-- Action item --
What is needed is an exact copy of the lines from the start of the records below through the line with "You are a computer-use", without the pictures.
++++ Task input
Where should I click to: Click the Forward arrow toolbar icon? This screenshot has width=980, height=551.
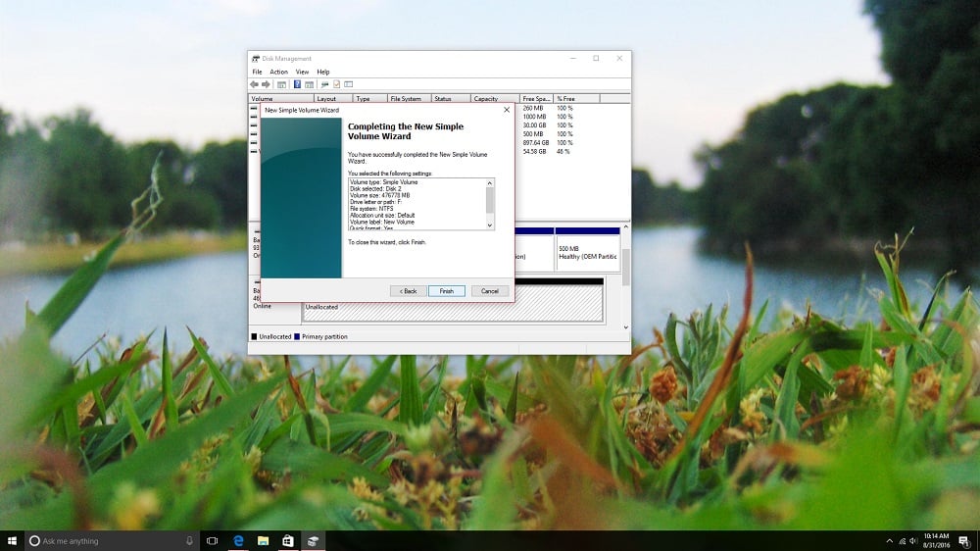266,84
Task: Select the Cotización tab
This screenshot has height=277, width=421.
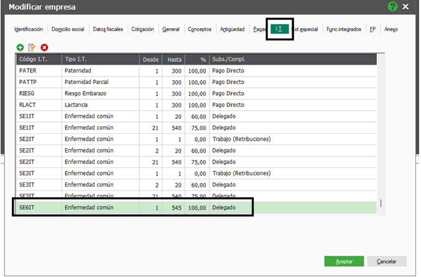Action: pos(145,29)

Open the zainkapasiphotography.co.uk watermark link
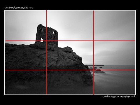pos(119,97)
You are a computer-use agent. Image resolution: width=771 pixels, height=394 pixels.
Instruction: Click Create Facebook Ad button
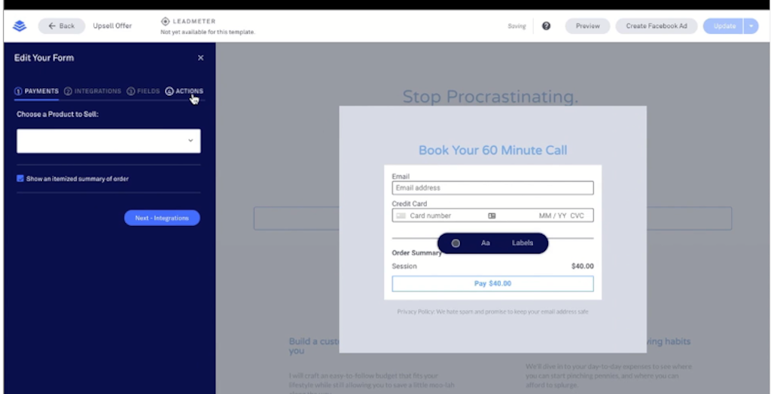pos(657,26)
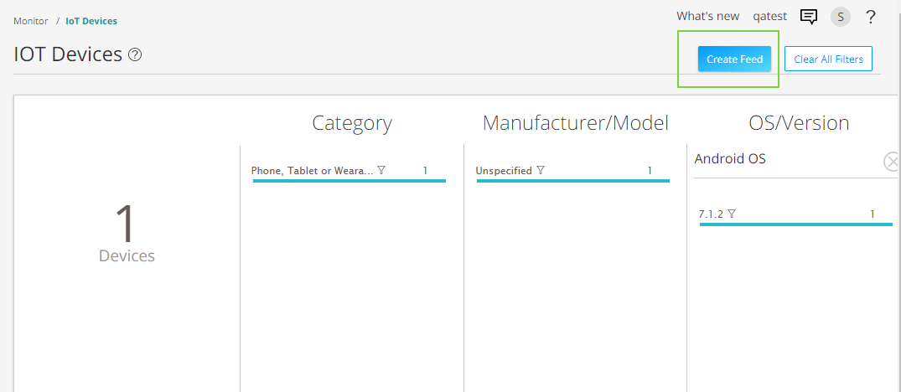
Task: Click filter icon next to version 7.1.2
Action: [732, 214]
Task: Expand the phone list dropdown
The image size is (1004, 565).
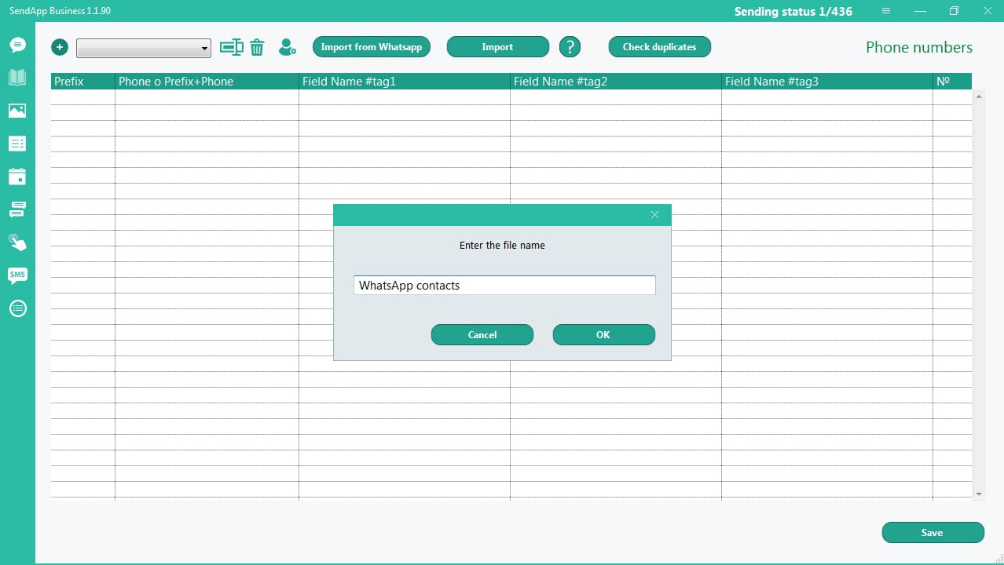Action: pos(205,49)
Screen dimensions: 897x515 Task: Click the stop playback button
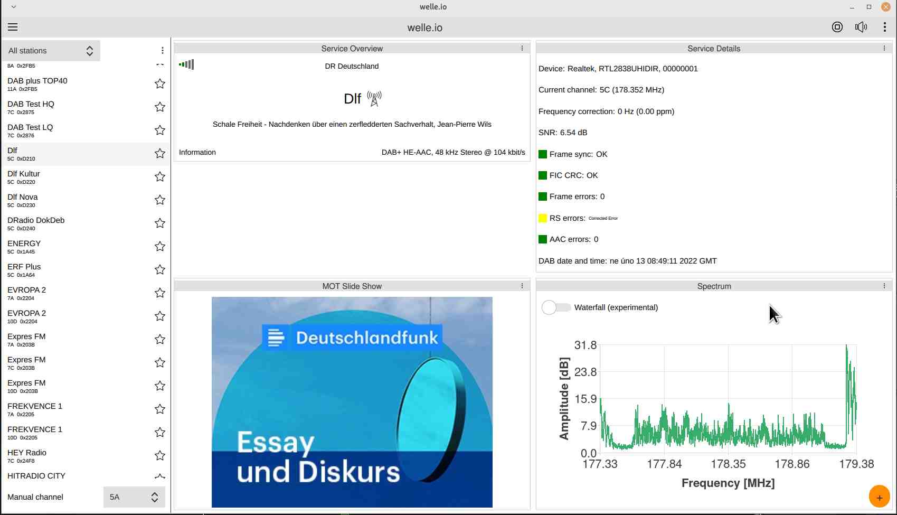(x=837, y=27)
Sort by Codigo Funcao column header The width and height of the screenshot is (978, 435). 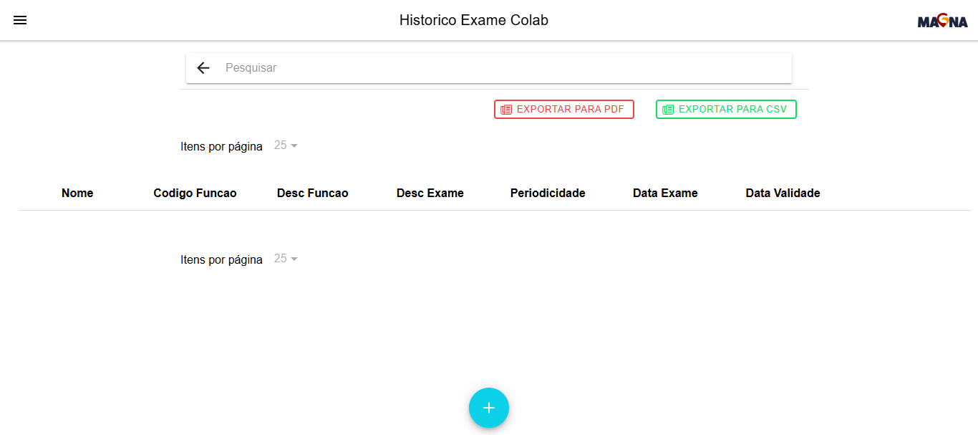pyautogui.click(x=195, y=193)
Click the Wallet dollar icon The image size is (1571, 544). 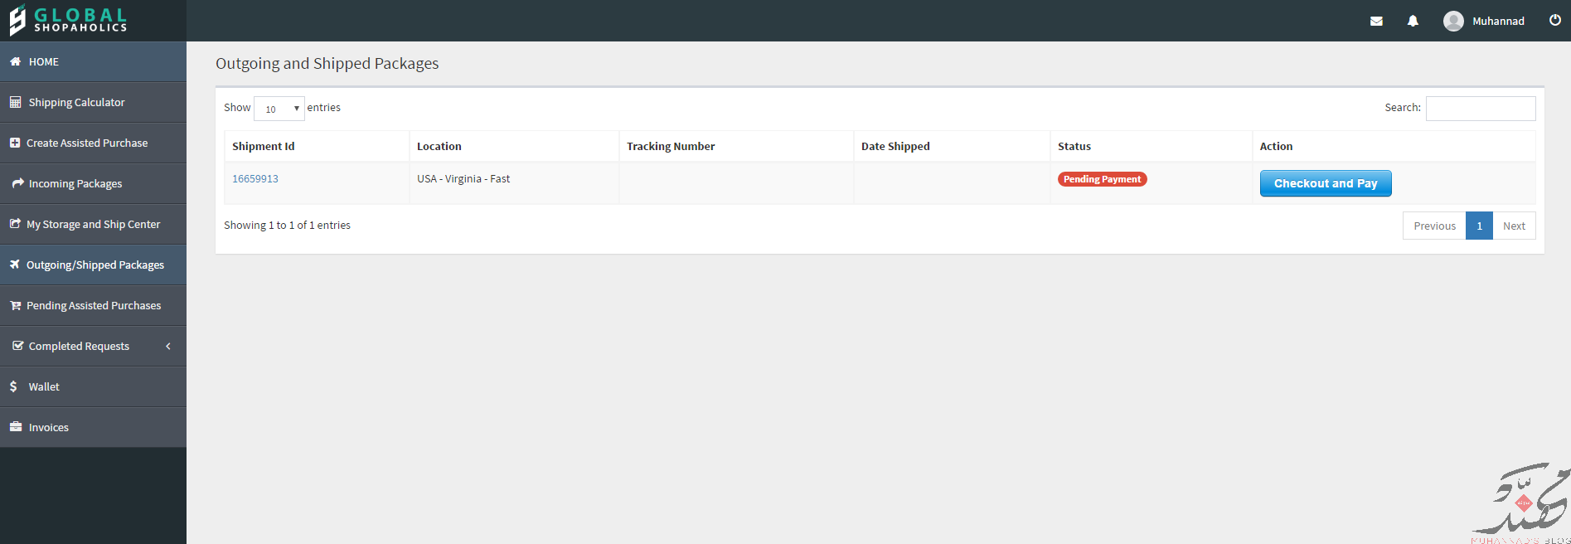pyautogui.click(x=13, y=386)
++++++++
-- Solution to the exercise --
Where should I click to: Click the Forward arrow toolbar icon? This screenshot has width=980, height=551.
266,84
Task: Select the Cotización tab
This screenshot has height=277, width=421.
Action: pos(145,29)

Open the zainkapasiphotography.co.uk watermark link
pos(119,97)
You are a computer-use agent. Image resolution: width=771 pixels, height=394 pixels.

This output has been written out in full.